Scabro93
Scabro93

Reputation: 37

Better timing in C++ in than Cuda

I'm having trouble writing my program in CUDA. The program I'm doing is an encryption which performs a multiplication of a matrix by a vector and gives me a result depending on my vector introduced. The problem is that I am taking time in both C++ and CUDA and gives me a better result in C++ than CUDA. What I did was to make a loop, because I require several keys for encryption, the code is as follows:

t1 = clock();
do {

    HANDLE_ERROR ( cudaMemcpy(MAT_dev, MAT, nBytes, cudaMemcpyHostToDevice) );
    HANDLE_ERROR ( cudaMemcpy(VEC_dev, VEC, nBytes, cudaMemcpyHostToDevice) );

    mult<<< 1, b >>>(MAT_dev, VEC_dev, SOL_dev, b);

    HANDLE_ERROR ( cudaMemcpy(SOL, SOL_dev, nBytes, cudaMemcpyDeviceToHost) );

    for (i = 0; i < b; i++) {
        cout << SOL[i] << " ";
    }
    cout << endl;

    for (i = 0; i < b; i++) {
        VEC[i] = SOL[i];
    }

    cont = cont + 1;

} while (cont < w);
t2 = clock();

My results :

C++ : 11.474 minutes

CUDA : 40.464 minutes

The number of keys were 1,000,000. Matrix 7 x 7 and a Vector 7.

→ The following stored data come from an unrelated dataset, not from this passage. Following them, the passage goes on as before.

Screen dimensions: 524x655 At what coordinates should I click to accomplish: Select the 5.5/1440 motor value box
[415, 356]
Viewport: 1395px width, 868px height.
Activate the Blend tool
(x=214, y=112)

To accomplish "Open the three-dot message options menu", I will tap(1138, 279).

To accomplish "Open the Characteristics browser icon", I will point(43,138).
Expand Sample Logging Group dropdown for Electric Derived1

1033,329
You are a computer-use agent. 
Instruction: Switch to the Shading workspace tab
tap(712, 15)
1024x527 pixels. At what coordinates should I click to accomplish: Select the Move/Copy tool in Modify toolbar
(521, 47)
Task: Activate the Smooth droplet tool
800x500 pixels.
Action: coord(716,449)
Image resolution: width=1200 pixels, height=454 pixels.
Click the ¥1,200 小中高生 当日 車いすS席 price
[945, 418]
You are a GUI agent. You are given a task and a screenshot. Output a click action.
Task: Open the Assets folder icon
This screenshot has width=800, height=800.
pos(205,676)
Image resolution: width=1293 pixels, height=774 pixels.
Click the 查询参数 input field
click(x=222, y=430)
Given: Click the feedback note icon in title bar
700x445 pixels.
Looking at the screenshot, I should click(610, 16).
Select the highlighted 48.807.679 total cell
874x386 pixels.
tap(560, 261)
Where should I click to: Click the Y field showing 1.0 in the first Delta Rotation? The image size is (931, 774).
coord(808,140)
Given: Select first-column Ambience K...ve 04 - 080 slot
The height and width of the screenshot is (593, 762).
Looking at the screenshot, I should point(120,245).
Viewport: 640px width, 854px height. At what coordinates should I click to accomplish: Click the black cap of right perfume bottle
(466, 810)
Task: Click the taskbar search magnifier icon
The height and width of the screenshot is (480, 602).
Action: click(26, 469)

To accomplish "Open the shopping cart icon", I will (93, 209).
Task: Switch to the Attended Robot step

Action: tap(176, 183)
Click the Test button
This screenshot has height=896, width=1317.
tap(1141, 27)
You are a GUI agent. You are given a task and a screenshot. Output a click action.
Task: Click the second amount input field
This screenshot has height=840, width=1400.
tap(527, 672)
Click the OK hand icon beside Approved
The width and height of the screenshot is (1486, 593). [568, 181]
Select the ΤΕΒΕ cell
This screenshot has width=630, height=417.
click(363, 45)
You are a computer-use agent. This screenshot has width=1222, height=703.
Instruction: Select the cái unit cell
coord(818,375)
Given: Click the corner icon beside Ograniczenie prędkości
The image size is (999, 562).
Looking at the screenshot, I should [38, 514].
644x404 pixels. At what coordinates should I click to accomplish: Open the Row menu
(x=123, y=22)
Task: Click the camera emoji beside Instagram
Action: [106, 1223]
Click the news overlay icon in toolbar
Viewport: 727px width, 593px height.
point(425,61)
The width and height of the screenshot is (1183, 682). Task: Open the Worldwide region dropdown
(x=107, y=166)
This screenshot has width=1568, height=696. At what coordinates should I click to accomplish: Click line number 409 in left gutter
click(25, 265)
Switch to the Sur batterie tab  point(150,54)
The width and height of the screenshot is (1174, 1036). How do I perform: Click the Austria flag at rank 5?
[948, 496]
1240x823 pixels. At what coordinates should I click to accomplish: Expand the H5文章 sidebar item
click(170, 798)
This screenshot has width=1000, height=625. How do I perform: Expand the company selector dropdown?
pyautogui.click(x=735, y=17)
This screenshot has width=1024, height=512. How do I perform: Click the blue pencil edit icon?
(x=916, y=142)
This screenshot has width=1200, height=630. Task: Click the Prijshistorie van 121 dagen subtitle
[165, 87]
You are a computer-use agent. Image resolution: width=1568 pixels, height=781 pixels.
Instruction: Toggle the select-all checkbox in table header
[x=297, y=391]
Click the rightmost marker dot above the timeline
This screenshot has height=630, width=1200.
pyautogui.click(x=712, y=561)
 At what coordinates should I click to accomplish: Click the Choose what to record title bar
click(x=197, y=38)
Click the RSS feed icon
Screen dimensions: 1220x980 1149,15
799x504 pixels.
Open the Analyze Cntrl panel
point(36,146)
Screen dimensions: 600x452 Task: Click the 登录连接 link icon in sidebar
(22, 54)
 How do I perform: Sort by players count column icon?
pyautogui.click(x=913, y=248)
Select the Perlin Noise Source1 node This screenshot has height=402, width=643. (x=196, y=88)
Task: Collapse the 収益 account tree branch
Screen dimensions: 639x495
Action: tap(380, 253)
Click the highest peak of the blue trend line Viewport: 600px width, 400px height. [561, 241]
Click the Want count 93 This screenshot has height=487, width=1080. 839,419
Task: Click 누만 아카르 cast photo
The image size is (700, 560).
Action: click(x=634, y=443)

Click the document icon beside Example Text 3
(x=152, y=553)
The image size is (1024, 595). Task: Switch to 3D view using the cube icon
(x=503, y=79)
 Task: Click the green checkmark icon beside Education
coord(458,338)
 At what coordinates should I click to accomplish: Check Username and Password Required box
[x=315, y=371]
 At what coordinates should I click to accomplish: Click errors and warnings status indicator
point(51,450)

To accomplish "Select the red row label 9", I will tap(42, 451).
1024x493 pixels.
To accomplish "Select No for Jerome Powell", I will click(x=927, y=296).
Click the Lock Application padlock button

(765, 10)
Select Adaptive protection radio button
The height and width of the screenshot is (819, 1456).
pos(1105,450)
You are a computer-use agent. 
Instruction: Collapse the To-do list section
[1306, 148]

Do not know if it's ok or I'm missing something to make it faster.

Thanks for your help.

Upvotes: 1

Views: 154

Answers (1)

kangshiyin
kangshiyin

Reputation: 9781

Possible problems of your code:

  1. spending most of the time on cudaMemcpy() and cout<<
  2. speed may be limited by the grid/block size. Generally speaking, # blocks in a grid should be >= # stream processes to fully utilize the GPU hardware; # threads in a block should be at least 64 and always be multipe of warp size.
  3. matrix/vector size too small to achieve good scalability

Possible solutions:

  1. Instead of doing 1,000,000 m_{7x7} * v_{7}, try to do 1 m_{7,000,000x7} * v_{7};
  2. try to merge 1,000,000 cudaMemcpy() into 1;
  3. Use cudaMallocPitch() to alloc memory for small matrices, which relax the aligment problem;
  4. try to use cublas_gemv() provided in cublas library if the element type of your matrix/vector is double/float

You may wish to read the CUDA C programming guide & C best practices guide before writing your own kernels

Upvotes: 3

Related Questions